DevOps

PostgreSQL Performance Tuning

PostgreSQL Performance Tuning

PostgreSQL is incredibly powerful, but default settings aren't optimized for production workloads. This guide covers the most impactful tuning options and techniques to get the best performance from your database.

📊 Always benchmark before and after changes. Performance tuning is highly workload-dependent - what works for OLTP might hurt OLAP.

Configuration Tuning

These postgresql.conf settings have the biggest impact on performance:

ini
# Memory Settings
# ===============

# Shared buffers: PostgreSQL's main memory cache
# Start with 25% of available RAM, max 8GB on most systems
shared_buffers = 4GB

# Effective cache size: Estimate of memory available for disk caching
# Set to 75% of total system memory
effective_cache_size = 12GB

# Work memory: Memory for sorts and hash operations per operation
# Be careful - this is per operation, not total
work_mem = 256MB

# Maintenance work memory: Memory for VACUUM, CREATE INDEX, etc.
maintenance_work_mem = 1GB

# Write-Ahead Log (WAL) Settings
# ==============================

# WAL buffers: Memory for WAL data before writing to disk
wal_buffers = 64MB

# Checkpoint settings: Balance between recovery time and I/O load
checkpoint_completion_target = 0.9
checkpoint_timeout = 15min
max_wal_size = 4GB

# Query Planner Settings
# ======================

# For SSDs, random reads are nearly as fast as sequential
random_page_cost = 1.1

# Number of concurrent I/O operations the disk can handle
effective_io_concurrency = 200

# Statistics target: Higher = better plans, slower ANALYZE
default_statistics_target = 200
What do these settings do?
shared_buffers - The most important setting. PostgreSQL uses this cache for all operations. Too low = excessive disk I/O. Too high = OS cache starvation.

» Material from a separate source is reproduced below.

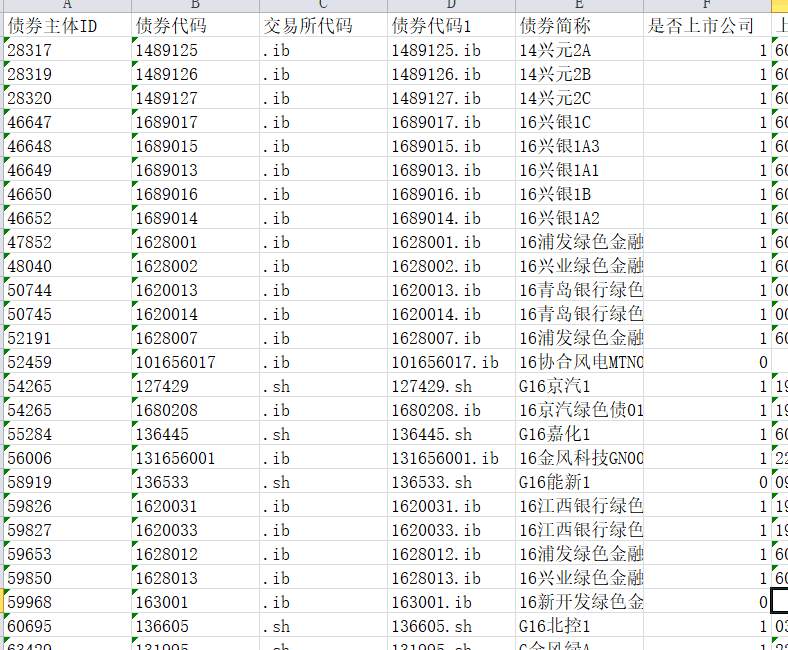Select the cell with ID 59968
788x650 pixels.
(66, 602)
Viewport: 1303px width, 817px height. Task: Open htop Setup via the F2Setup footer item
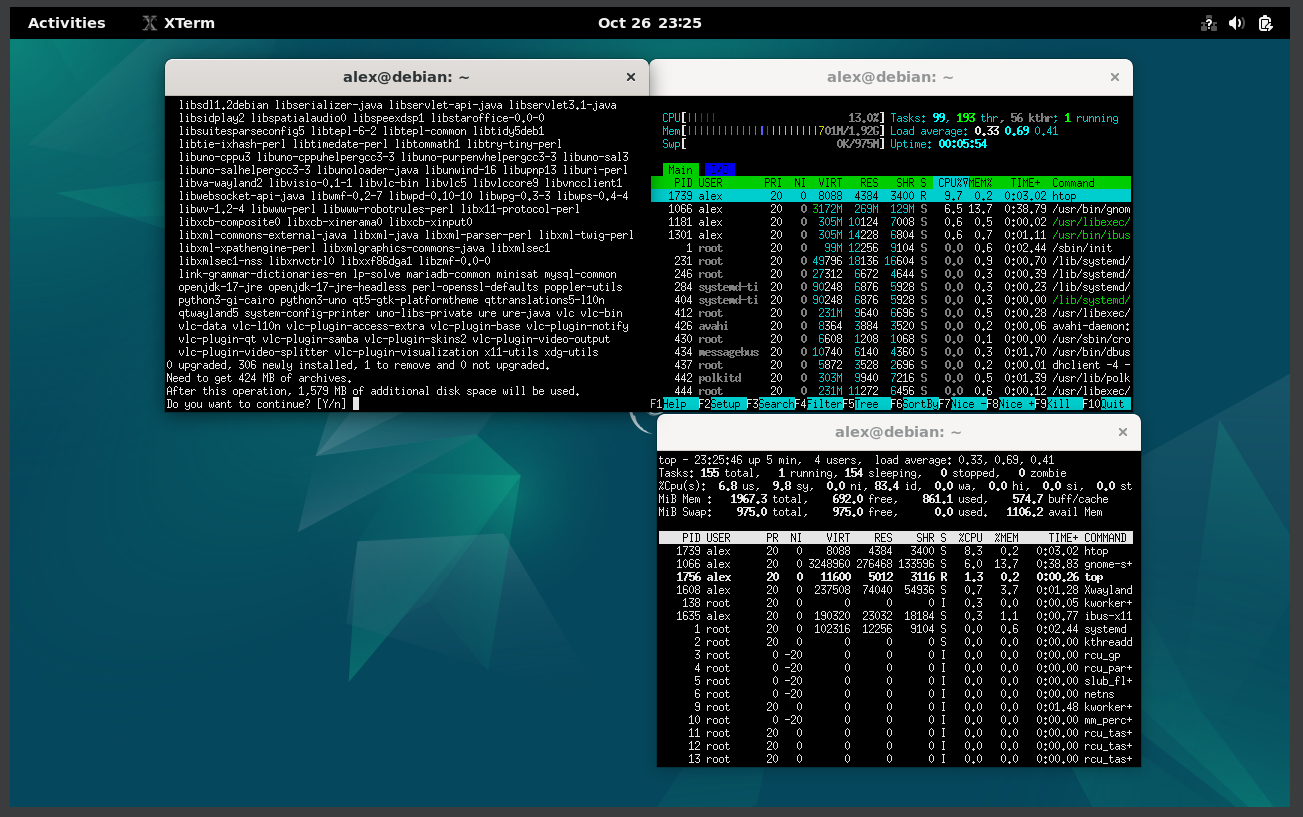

work_mem - Dangerous if set too high because it's per-operation. A query with 10 sorts could use 10x this value. Monitor with EXPLAIN (ANALYZE, BUFFERS).

effective_cache_size - Doesn't allocate memory, just tells the planner how much caching to expect. Affects index vs. sequential scan decisions.

random_page_cost - Default of 4.0 assumes spinning disks. On SSDs, set to 1.1-1.5 to encourage index usage.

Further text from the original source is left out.